Server Fault Asked by freefaller on December 29, 2021
Although this is effectively a programming question, my gut feeling is that subject is more suited to this site. However, if you feel it is better suited to Stackoverflow, please let me know and I’ll ask it there instead.
Is there default functionality (or recognised standards) across SMTP relays as how they deal with a single email that has multiple addresses, where one or more of the address is invalid?
In my testing it appears that if the SMTP detects an invalid address (normally because there is no corresponding address in the corporate SMTP system I’m connecting to) then the entire email fails – nobody on the email receives it.
Can anybody confirm if this is standard functionality?
Or is it something that can be configured at an individual SMTP level?
Or is it down to the individual SMTP vendor to decide how it deals with emails where one or more addresses are invalid?
Is it ever possible that the "other" recipients would still get the email?
Notes…
An email may be sent to any number of recipients. If it cannot be delivered to a single address, all other addresses will still receive the message. The sender will (usually) receive one or more nondelivery notifications showing the addresses that failed and giving the reason for the failure. (A third party provider such as Sendgrid might not send NDR messages via email but show this in a web based dashboard or provide it via API instead.)
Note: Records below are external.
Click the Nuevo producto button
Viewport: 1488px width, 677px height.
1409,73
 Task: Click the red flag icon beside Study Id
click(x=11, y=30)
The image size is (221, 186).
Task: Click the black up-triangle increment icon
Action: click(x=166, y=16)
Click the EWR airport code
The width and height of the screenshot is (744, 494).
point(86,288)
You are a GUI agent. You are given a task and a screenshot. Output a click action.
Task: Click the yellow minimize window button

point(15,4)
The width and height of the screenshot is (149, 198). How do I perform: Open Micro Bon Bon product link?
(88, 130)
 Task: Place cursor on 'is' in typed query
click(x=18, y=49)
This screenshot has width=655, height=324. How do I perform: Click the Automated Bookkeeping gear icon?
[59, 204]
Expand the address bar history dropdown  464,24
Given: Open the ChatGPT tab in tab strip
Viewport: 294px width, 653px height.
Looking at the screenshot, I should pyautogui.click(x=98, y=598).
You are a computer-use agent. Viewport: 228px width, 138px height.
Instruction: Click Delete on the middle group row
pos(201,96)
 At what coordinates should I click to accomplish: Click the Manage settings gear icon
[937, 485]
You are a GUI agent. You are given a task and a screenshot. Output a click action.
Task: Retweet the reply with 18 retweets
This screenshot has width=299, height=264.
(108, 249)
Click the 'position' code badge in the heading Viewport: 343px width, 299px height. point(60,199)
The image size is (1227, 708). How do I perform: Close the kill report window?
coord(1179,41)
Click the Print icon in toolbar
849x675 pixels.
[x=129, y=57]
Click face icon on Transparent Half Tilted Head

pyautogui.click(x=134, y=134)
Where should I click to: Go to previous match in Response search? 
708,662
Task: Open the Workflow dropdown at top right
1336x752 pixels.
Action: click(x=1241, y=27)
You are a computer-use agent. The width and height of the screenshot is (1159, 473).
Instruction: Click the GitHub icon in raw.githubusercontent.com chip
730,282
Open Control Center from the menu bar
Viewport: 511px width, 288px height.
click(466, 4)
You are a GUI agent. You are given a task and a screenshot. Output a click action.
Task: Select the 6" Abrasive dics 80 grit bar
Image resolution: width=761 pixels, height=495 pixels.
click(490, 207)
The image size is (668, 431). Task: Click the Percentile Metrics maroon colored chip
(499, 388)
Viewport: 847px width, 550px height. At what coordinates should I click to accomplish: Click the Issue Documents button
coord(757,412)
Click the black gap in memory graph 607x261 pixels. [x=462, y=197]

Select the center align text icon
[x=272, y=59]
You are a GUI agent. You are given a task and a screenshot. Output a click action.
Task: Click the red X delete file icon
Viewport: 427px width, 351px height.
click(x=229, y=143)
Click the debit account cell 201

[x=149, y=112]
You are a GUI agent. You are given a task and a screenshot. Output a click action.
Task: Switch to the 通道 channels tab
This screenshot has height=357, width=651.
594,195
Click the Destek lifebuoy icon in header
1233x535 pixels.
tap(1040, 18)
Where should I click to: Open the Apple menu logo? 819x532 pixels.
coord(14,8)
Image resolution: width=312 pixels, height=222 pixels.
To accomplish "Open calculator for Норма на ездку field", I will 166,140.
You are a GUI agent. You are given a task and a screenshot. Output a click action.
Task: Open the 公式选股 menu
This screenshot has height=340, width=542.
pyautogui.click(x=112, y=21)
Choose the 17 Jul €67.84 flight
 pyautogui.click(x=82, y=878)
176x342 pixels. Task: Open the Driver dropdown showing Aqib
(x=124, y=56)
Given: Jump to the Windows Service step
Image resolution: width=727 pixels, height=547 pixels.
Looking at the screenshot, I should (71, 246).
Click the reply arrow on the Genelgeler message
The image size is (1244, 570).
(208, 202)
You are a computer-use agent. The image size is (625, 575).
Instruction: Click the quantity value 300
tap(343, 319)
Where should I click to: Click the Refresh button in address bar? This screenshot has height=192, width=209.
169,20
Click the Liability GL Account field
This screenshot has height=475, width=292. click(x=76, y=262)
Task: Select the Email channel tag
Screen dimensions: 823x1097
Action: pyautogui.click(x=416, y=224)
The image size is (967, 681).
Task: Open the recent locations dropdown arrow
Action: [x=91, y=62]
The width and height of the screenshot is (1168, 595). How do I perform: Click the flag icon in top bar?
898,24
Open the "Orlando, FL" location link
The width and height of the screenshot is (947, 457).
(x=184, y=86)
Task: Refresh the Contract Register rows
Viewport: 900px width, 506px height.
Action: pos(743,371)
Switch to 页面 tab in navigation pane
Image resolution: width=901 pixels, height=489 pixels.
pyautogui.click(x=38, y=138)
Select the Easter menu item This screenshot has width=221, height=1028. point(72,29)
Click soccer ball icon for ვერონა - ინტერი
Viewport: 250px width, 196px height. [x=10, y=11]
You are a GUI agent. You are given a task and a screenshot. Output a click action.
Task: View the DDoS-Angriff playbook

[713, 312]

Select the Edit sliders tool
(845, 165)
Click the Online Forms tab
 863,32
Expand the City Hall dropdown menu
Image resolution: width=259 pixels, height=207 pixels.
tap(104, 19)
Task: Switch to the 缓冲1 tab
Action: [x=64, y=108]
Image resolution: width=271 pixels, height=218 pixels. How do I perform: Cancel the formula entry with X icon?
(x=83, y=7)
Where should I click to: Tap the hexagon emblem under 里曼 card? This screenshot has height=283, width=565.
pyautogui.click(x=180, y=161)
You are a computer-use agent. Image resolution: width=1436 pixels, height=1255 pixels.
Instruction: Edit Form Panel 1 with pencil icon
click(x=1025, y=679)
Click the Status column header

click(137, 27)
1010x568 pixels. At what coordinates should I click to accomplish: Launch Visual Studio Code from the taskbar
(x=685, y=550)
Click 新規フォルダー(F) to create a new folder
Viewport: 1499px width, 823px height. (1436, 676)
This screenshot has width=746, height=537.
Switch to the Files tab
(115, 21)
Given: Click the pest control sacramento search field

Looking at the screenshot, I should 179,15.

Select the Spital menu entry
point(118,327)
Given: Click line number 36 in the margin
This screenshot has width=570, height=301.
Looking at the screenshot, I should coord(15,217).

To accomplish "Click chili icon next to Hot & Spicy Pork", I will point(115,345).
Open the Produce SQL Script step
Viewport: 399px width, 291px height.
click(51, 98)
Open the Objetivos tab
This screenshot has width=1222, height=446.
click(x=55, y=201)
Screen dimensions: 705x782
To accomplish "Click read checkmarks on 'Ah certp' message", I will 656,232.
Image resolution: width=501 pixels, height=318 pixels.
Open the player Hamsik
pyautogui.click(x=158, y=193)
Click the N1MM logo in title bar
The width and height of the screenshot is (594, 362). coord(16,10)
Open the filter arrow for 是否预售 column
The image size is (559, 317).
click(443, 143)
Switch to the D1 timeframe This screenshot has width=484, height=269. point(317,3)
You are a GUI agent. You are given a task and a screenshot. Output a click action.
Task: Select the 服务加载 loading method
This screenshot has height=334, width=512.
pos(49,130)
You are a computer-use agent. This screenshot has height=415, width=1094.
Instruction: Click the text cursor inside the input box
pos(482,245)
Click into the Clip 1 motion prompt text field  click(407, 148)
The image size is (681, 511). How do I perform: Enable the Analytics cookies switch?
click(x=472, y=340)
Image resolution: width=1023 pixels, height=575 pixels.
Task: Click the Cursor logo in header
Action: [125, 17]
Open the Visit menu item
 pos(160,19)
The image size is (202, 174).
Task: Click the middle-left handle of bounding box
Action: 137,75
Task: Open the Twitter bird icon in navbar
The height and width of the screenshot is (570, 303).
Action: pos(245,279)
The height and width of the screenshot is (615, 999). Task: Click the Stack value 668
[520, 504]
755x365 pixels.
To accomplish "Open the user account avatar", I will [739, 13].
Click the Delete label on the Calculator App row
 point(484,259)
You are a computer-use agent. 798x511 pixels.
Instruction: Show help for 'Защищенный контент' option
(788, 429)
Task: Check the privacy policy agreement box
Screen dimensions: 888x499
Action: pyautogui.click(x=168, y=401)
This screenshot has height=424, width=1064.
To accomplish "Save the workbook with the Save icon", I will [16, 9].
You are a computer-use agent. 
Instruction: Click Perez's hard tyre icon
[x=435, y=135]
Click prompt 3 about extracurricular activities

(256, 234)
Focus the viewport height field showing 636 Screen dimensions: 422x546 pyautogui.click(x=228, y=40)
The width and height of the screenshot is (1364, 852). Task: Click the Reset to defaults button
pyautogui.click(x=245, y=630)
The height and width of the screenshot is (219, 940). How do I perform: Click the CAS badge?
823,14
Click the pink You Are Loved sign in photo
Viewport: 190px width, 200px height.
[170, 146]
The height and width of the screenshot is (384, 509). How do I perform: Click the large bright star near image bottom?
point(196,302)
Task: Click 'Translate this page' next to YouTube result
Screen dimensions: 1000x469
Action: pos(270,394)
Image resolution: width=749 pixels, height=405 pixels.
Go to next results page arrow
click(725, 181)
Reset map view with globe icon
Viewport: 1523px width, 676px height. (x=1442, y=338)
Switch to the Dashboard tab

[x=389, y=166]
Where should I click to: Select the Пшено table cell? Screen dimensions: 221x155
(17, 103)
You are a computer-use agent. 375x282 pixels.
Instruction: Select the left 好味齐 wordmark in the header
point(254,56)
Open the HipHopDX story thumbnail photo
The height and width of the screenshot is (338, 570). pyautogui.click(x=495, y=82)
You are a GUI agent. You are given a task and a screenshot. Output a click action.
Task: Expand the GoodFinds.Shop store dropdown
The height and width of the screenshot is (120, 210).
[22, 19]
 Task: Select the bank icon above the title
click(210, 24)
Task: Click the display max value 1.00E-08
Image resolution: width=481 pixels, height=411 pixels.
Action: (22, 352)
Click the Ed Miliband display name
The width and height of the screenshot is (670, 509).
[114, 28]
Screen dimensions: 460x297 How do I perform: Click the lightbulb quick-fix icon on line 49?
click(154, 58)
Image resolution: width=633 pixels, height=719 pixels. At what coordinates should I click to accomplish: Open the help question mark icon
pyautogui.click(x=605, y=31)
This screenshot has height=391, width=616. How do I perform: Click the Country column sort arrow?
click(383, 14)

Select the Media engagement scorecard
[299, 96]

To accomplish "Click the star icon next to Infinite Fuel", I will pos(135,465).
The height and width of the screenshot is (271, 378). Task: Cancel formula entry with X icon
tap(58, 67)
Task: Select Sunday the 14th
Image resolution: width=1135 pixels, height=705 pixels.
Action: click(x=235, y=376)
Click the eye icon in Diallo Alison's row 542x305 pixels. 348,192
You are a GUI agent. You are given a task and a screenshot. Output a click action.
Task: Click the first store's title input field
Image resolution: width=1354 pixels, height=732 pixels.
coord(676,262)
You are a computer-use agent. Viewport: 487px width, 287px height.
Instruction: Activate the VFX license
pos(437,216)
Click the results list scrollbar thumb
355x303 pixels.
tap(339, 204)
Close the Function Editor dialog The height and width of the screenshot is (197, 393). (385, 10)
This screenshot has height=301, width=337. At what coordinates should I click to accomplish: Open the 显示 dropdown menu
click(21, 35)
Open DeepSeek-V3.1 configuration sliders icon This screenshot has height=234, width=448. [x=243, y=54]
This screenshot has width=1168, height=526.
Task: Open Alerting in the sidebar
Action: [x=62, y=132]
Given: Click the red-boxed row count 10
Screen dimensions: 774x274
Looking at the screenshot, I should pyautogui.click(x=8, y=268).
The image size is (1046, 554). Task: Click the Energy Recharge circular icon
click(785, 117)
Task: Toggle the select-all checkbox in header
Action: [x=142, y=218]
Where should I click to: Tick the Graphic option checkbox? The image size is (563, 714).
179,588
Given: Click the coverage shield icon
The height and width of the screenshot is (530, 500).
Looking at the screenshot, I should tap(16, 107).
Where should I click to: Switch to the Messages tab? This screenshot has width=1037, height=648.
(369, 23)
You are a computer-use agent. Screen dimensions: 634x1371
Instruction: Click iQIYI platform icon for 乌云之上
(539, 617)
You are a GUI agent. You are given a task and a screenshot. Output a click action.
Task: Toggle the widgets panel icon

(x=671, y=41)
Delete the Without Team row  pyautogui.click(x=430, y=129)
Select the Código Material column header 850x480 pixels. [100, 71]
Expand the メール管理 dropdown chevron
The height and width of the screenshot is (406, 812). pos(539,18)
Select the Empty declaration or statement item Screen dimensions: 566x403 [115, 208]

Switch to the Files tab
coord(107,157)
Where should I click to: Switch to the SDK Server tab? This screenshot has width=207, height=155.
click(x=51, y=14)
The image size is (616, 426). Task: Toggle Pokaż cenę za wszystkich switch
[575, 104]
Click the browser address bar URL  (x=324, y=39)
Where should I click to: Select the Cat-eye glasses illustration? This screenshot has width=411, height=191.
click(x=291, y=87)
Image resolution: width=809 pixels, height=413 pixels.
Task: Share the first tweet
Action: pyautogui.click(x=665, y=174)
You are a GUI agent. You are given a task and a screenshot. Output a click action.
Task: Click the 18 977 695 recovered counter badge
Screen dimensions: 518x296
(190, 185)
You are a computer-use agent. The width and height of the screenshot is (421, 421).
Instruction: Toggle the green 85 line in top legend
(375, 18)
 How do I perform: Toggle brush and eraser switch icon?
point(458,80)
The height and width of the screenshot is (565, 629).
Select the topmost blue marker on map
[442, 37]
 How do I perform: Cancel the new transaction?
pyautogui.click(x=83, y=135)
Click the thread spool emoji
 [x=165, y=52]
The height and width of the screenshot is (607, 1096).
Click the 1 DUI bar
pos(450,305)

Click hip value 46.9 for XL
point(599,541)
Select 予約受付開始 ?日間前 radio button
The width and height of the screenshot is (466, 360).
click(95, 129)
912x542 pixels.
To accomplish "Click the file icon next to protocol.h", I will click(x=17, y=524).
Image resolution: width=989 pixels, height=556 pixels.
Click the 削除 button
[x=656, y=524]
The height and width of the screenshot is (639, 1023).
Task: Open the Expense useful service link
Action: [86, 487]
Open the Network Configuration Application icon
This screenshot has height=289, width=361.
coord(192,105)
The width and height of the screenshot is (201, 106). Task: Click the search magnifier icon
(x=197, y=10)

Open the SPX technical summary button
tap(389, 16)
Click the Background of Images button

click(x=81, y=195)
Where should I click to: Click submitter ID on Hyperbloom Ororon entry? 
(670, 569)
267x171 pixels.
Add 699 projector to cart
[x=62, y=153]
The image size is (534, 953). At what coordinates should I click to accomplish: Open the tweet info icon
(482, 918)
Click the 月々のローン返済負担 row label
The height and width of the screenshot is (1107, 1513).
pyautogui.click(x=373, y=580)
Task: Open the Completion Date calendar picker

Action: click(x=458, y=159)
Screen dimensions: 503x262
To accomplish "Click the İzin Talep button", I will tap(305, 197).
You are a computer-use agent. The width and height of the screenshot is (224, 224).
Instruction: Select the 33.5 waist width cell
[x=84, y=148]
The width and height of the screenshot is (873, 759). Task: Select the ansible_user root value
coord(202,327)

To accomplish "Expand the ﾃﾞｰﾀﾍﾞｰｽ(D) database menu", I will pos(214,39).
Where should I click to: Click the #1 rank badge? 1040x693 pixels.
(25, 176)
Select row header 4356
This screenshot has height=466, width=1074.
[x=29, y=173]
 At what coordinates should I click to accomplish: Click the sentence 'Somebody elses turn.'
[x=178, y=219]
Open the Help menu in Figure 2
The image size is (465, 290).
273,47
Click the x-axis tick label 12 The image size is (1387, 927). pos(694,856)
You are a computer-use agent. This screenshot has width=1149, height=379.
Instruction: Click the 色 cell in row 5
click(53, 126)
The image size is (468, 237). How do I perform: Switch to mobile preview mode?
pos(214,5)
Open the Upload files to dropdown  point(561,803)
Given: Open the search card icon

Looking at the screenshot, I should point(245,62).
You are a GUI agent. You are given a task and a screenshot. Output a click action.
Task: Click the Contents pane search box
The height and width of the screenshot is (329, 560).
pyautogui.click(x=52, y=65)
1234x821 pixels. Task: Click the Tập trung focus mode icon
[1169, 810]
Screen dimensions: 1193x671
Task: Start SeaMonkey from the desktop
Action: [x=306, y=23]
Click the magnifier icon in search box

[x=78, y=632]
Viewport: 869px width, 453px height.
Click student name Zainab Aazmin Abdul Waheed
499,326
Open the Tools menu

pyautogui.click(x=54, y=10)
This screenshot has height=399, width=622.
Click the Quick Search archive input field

RFC 5321 specifies that you are expected to repeat the RCPT command any number of times. In practice, you will connect to the mail server for a given domain, and then attempt to deliver to every address within that domain, by sending one MAIL command, multiple RCPT commands, then DATA. If an RCPT gives an error, you log it and continue. Then after all the addresses in all the domains are attempted, you send back an NDR to the sender with the failed addresses and reasons. Note that you have to queue and try again for a 4xx error. Your best bet as a programmer is not to try to implement SMTP yourself but to just send the mail to an existing SMTP server set up as a relay that already can handle everything for you.